Quel est le risque encouru par les patients Covid ayant fait une myocardite de développer à distance une chronicité de celle-ci ou une IC ? 

D’une part, la plupart des myocardites liées à la Covid étaient tout à fait modestes avec peu de douleurs thoraciques, un petit peu de troponine, une IRM montrant les myocardites mais sans dysfonction ventriculaire gauche. D’autre part, beaucoup de patients ont fait une souffrance myocardique avec une élévation de la troponine et une pneumopathie Covid mais sans faire forcément une myocardite. Enfin, d’autres patients ont vraiment fait une myocardite et chez certains d’entre eux quelques formes très graves comme les myocardites fulminantes que nous voyons avec d'autres virus.  

Nous ne savons pas quels seront les risques de développer une insuffisance cardiaque après la survenue d’une myocardite. Je pense que, à l'instar des autres virus, les patients qui n'ont pas eu de forme grave au départ ne devraient pas développer une maladie grave plus tard. Ceux qui ont eu une forme grave et se sont améliorés sont à surveiller. Mais comme il s’agit d’une agression inflammatoire du myocarde, je ne suis pas sûr qu'ils développent une insuffisance cardiaque sévère à distance. Mais je reste toujours très prudent sur l’avenir…  

Le dernier point, chez les sujets jeunes, nous voyons aussi des myocardites après vaccination anti-Covid après quelques jours, voire jusqu'à 3 semaines après une injection. Mais à ce jour, ce sont des formes vraiment bénignes sans dysfonction ventriculaire gauche, même s’ils sont surveillés trois ou quatre jours à l’hôpital. Je ne pense pas qu’ils développeront une myocardite chronique ou une insuffisance cardiaque post-Covid.  

 

Quelle nouvelle organisation du parcours de soin de l’IC ? 

Il est nécessaire de casser les barrières entre les différents acteurs de santé et d'aller vers plus de coopération et donc de coordination. Encore récemment, un gériatre me disait que son patient n’avait pas le bon traitement, mais qu’il n’osait pas modifier la prescription du cardiologue. Si le gériatre est compétent, formé, et qu’il a un doute, il doit appeler le cardiologue. Le gériatre doit pouvoir modifier les traitements, tout comme le médecin traitant qui doit s'impliquer dans l'adaptation du traitement. Ils ne doivent pas attendre la consultation annuelle du cardiologue. 

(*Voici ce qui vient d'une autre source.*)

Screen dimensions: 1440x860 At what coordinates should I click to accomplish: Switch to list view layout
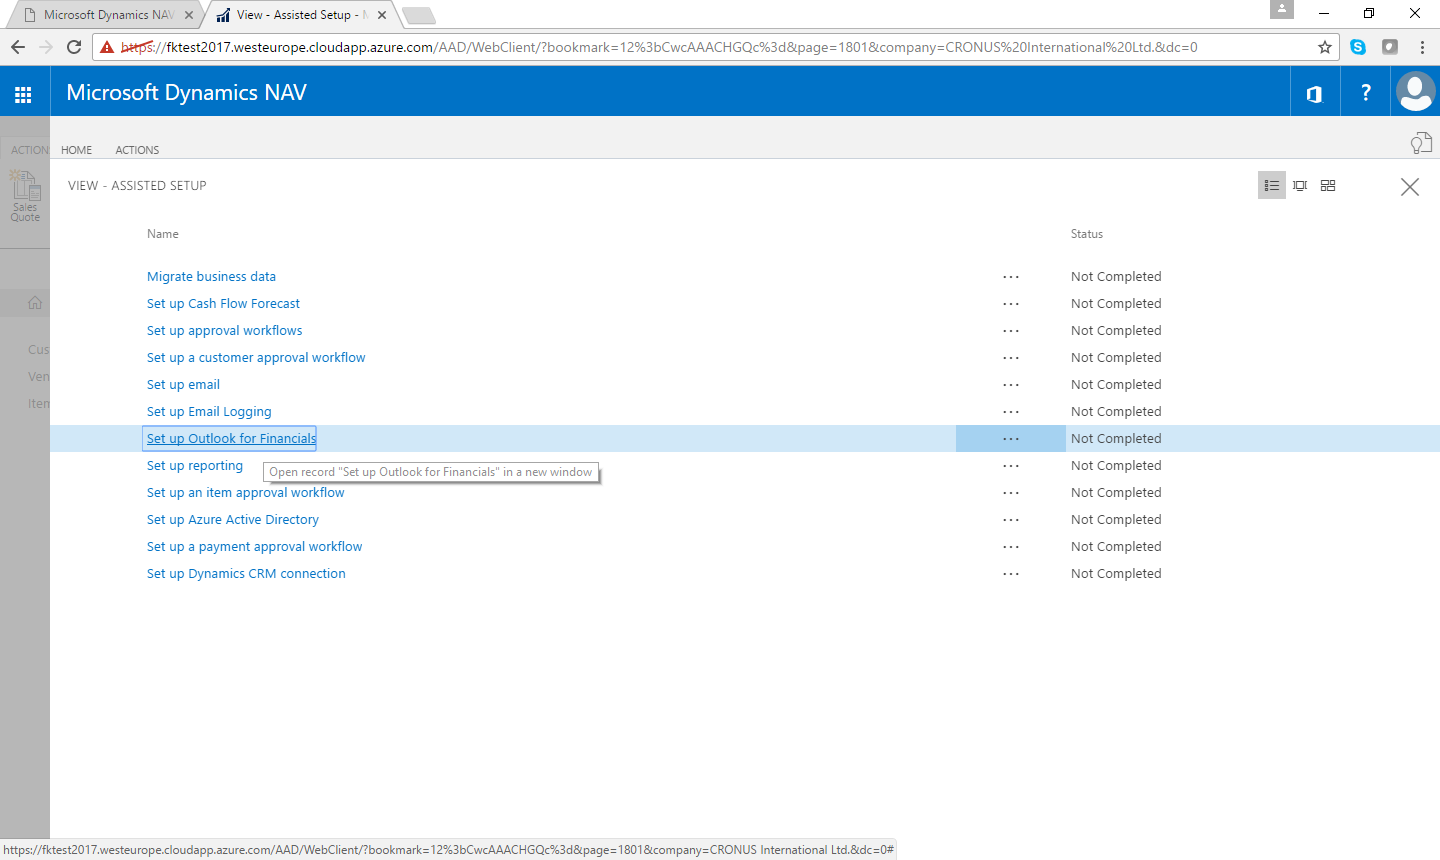click(x=1271, y=185)
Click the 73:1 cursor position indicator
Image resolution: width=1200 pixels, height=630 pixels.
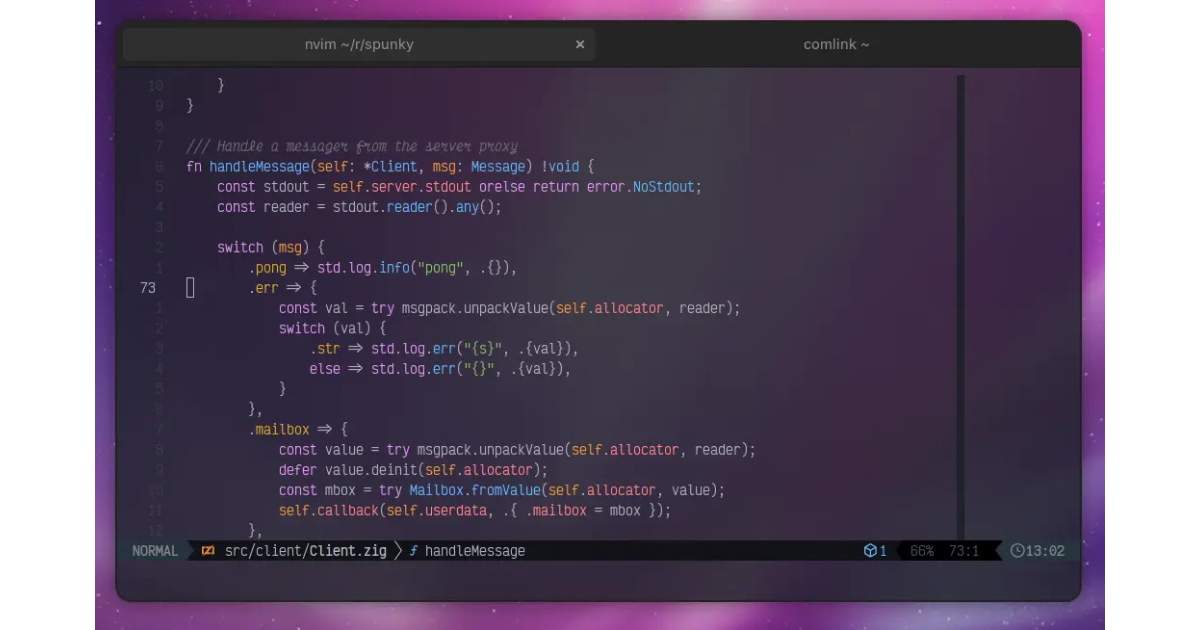point(963,551)
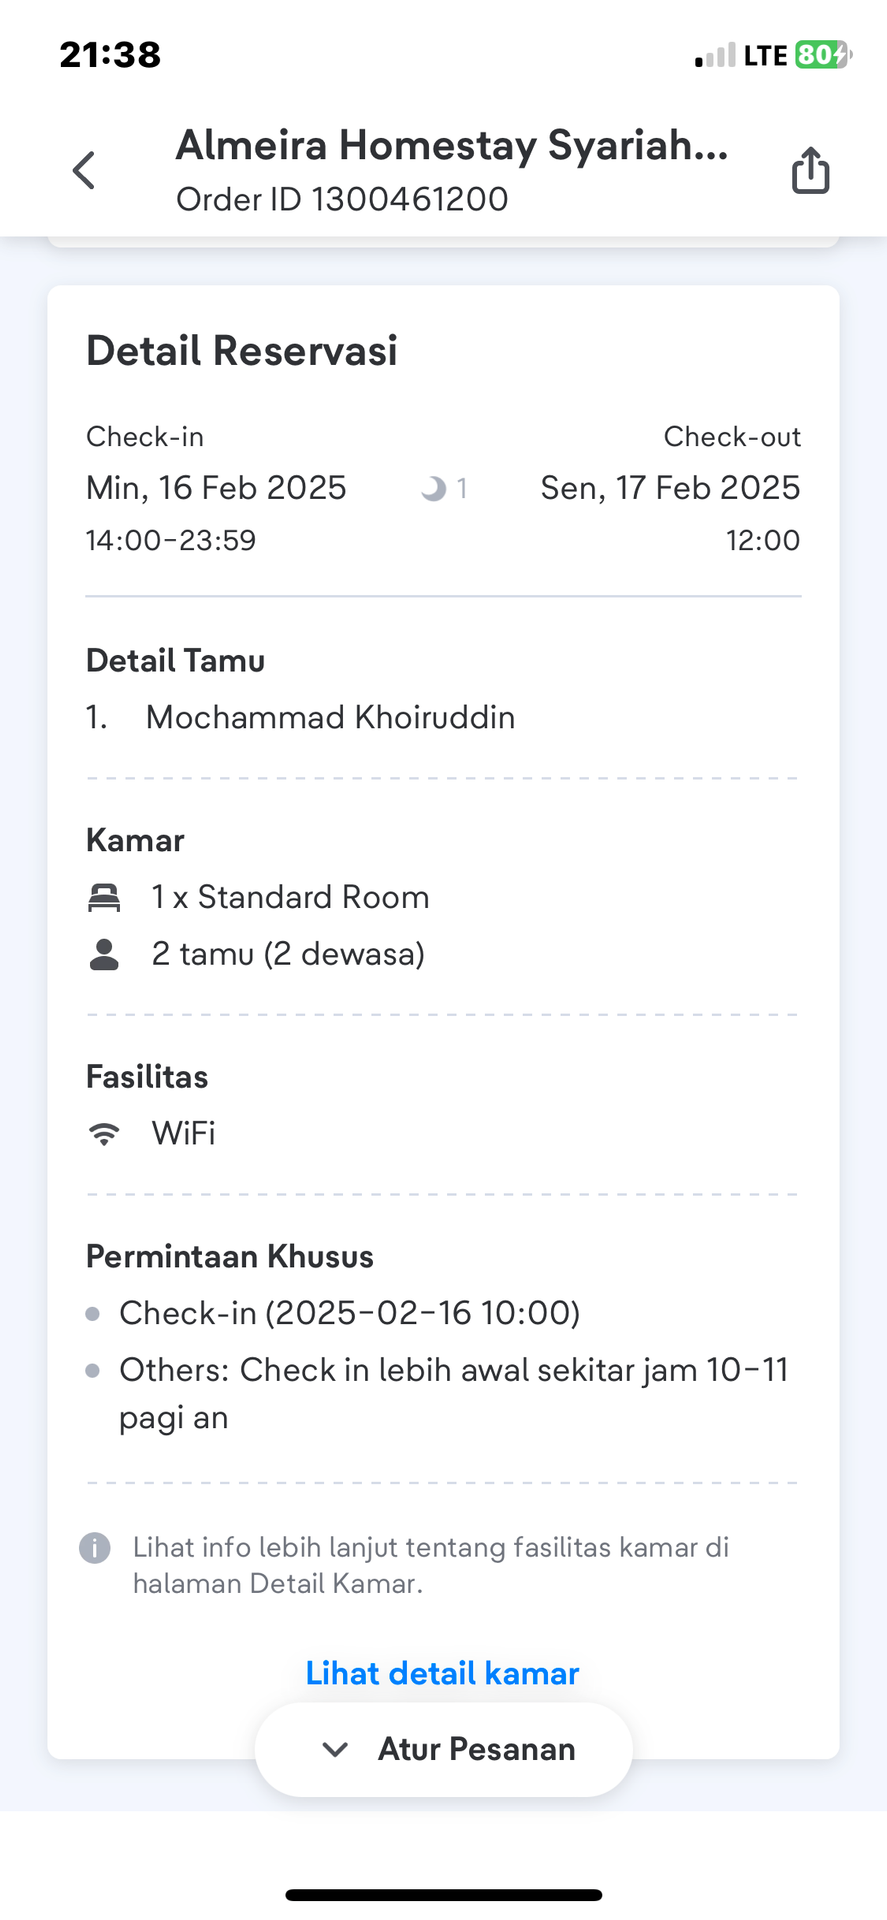
Task: Tap check-out date Sen, 17 Feb 2025
Action: (x=670, y=488)
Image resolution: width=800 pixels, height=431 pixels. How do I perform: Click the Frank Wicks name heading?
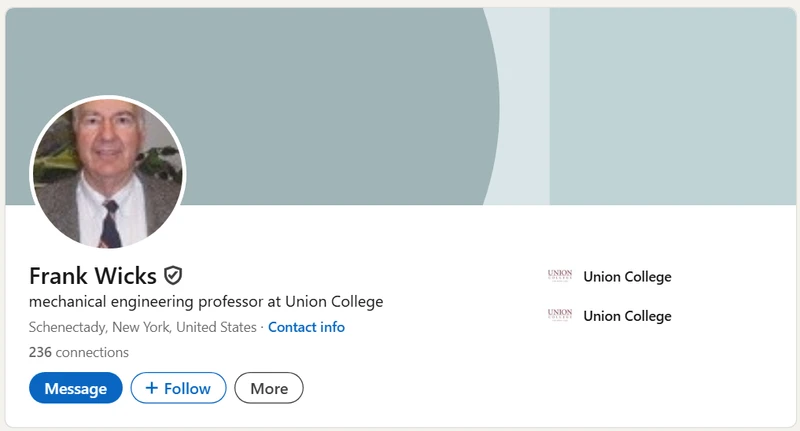(x=93, y=275)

Je plaide, dans certains cas, avec un protocole établi par le cardiologue traitant, pour que l’infirmière puisse monter les doses de médicaments. Et qu'elle appelle le médecin si cela ne convient pas. Les pharmaciens d'officine pourraient également augmenter les doses. Il ne s’agit pas qu’ils introduisent une nouvelle molécule bien sûr, le projet global reste au cardiologue qui fixe les lignes. Cela implique que chacun des acteurs soit d'accord avec les autres. C'est très innovant en France mais le Canada, la Scandinavie, la Belgique ont de l'avance sur nous. La France est un peu "coincée" entre les prérogatives des différentes acteurs de soins, leurs corporations, une prise en charge historique et une résistance au changement. Cette nouvelle organisation doit s’accompagner en douceur et en bonne intelligence. 

*Le Pr Nicolas Lamblin déclare participer ou avoir participé à des interventions ponctuelles pour Amicus Therapeutics, Alnylam, Akcea,, Astra-Zeneca, Bayer, BMS, Boehringer-Ingelheim, MSD, Lilly, Novartis, Pfizer, Sanofi, Vifor.